For a bit of fun the other week I created a software library for transliterating EO text between its proper UTF-8 representation, the x-system and the h-system. If you don’t know what I’m talking about then the names of the systems offer a solid clue. It’s a scheme for what to do about letters that are difficult to type on regular keyboards.

For example the phrase “Tomorrow is Thursday. I should buy food.” could be written like so:

Morgaŭ estas ĵaŭdo. Mi devus aĉeti manĝaĵon.
Morgaux estas jxauxdo. Mi devus acxeti mangxajxon.
Morgau estas jhaudo. Mi devus acheti manghajhon.

At first blush this looks like a find-and-replace with delusions of grandeur. Am I simply creating another left-pad? Well, no, there were two somewhat interesting challenges.

The first is ambiguities. The x-system is not affected by this: every letter featuring a diacritic is converted to its ASCII form + x. The letter x does not occur in the Esperanto alphabet, so to do the opposite conversion you simply find all occurrences of x and work backwards.

The h-system is far more fiddly. You can see in the above example that ŭ has been turned into u in both morgau and jhaudo. This u is not obviously any different from the one in devus, which is supposed to remain unchanged when we go back to the UTF-8 form.

You can work around this by observing that ŭ never occurs by itself—it modifies the sound of an a (pronounced ah) and becomes the vowel pair (pronounced ow, more or less). So to convert the h-system back to UTF-8 we just have to look for au and turn that into right?

Not so fast! There are some words occasionally used in Esperanto that get in the way because they naturally contain au. Some are imported like Nauro (Nauru, the country); others can be constructed. For example tra (through) + urbo (city) can form the valid expression traurba promeno (a walk through town). It would make no sense at all to write traŭrba.

The good news is that the list of words and word-fragments that are likely to contain a bare au is pretty short. I can actually list an array of them in my code and suppress the conversion back to in those cases. Currently I have 14 exceptions based on a word list I found online.

Phew. Are we done yet with ambiguities? Not quite: h is also a normal Esperanto letter and sometimes it follows a letter that could have a diacritic. Take flughaveno (airport). This is the combination of flugi (to fly) and haveno (port). The g and h should never be merged into a ĝ. Again the number of situations where this occurs is fairly small and I can hard-code it (34 exception patterns).

The second challenge is how to avoid being mind-bogglingly inefficient. Even the most basic operation of converting UTF-8 to the x-system requires looking for 12 different letters with diacritics once you include lower and upper case.

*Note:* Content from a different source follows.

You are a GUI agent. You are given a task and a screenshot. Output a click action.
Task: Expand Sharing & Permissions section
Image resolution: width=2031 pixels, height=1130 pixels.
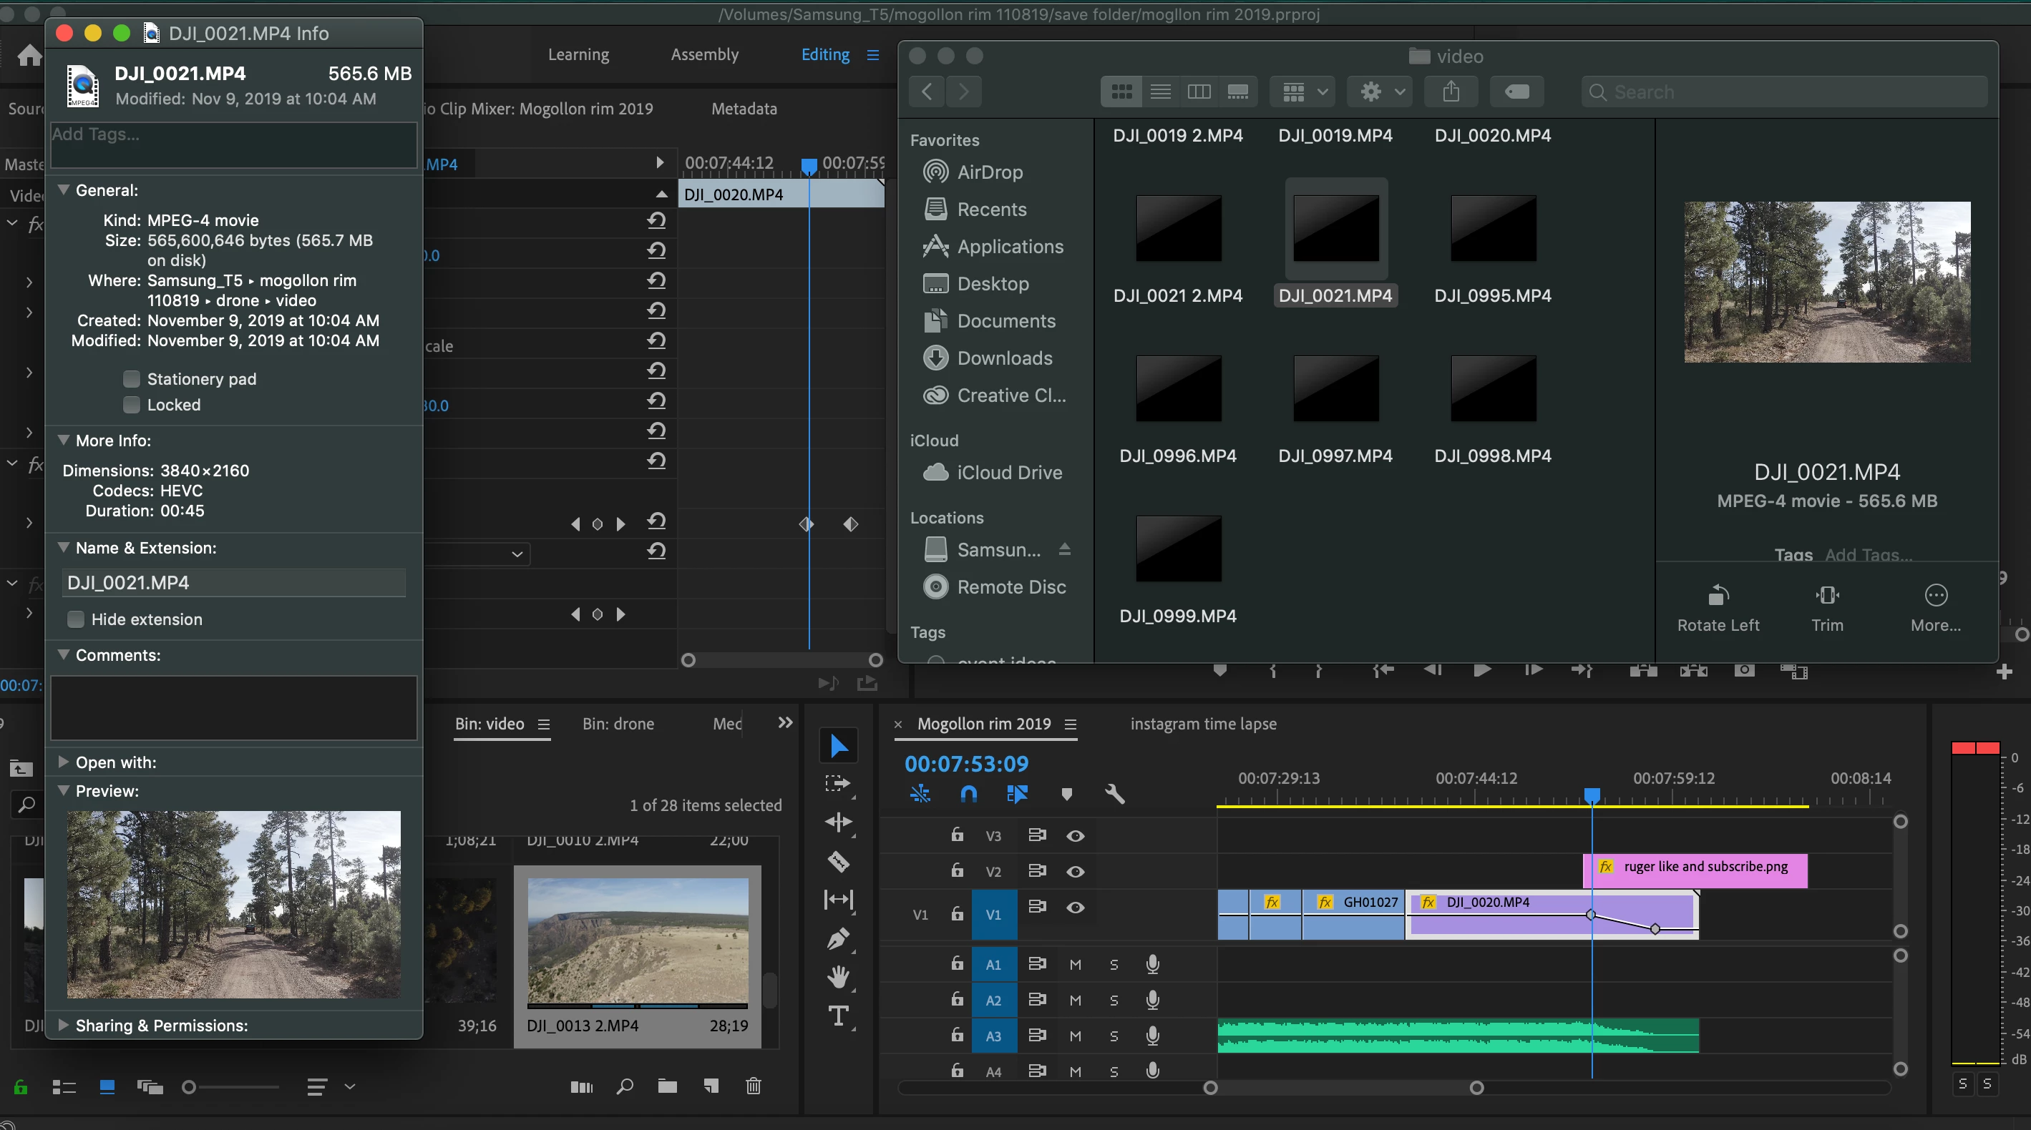(x=64, y=1025)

It kind of sucks if you have to do 12 passes of the entire text, juggling memory reallocations along the way, and it’s only going to get worse with the h-system.

In truth computers are pretty fast. The entire corpus of Esperanto text ever written can probably be transliterated naively by my laptop in a few seconds. (Complete guess, I may try it on Vikipedio someday.) But I still felt bad and went poking around on crates.io. Surely computer science offers a pre-baked solution for replacing multiple strings efficiently?

What I found was a marvellous crate called aho-corasick, named after the algorithm it implements for doing exactly that—efficient searches (and replacements) with many search patterns simultaneously. The name was already familiar to me because it ends up in the dependency graph of many Rust programs. I’d been using it indirectly for a long time. With this library I was able to supply my entire list of h-system exceptions and it can handle all the matches on a single pass of the input data. Very cool.

I don’t expect anybody to find this useful but it was a fun afternoon.